Vendredi 01 Avril 2011

Toxicité chimique de l’uranium : un nouveau bioindicateur chez l’Homme

Environ Int. 2011 May;37(4):657-62. Epub 2011 Feb 16.
CEA
En analysant l’expression des gènes des cellules rénales humaines pour identifier des protéines indicateurs de la toxicité chimique de l’uranium, des chercheurs de l’IBEB (CEA/Marcoule) ont montré que l’expression du gène SPP1, codant pour l’ostéopontine, est réprimée en cas d’exposition aigüe des cellules à l’uranium.
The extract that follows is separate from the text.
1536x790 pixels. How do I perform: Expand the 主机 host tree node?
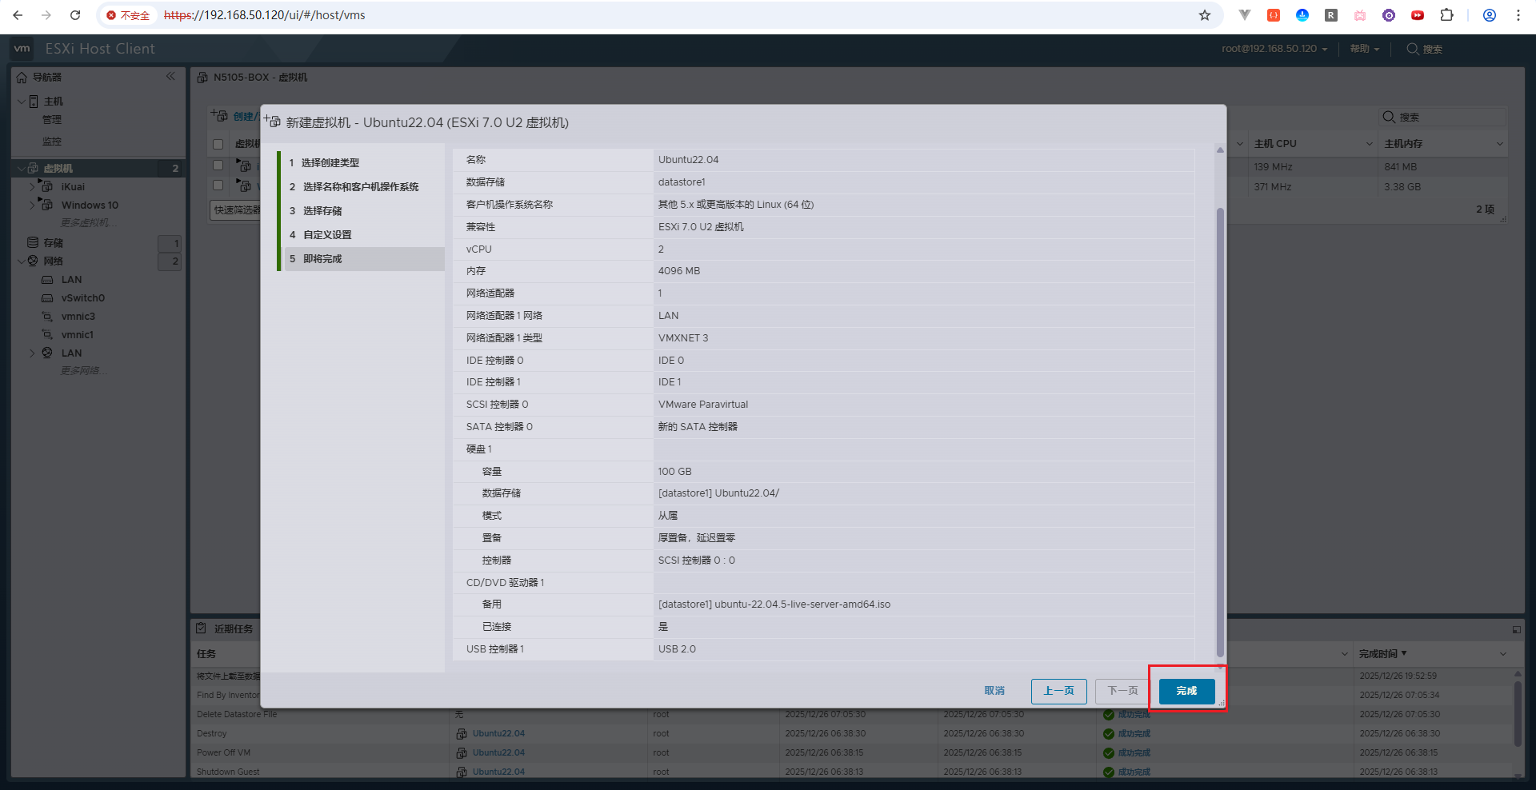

L’ostéopontine, est une protéine normalement présente dans l’urine. Elle participe à la régulation de la minéralisation de l’os, et de la concentration en sels dissouts dans le rein, deux organes cibles de l’uranium. La présence d’uranium dans ces cellules modifie l’expression de cette protéine tant au niveau de la transcription de l’ADN en ARN que de la traduction de l’ARN en protéine. Les chercheurs ont ensuite mesuré le taux d’ostéopontine dans l’urine de personnes professionnellement exposées à l’uranium par inhalation, ainsi que dans une population finlandaise exposée chroniquement par ingestion via l’eau de boisson (puits de forage privés). La quantité d’ostéopontine diminue significativement lorsque les concentrations d’uranium urinaires deviennent supérieures à 30 μg/L, un seuil correspondant généralement à une atteinte rénale. Il est donc possible de mesurer ce paramètre de façon non invasive, dans l’urine, en complément d’autres marqueurs. Ce travail illustre le fort potentiel de la toxicogénomique pour la recherche de biomarqueurs de toxicité humaine.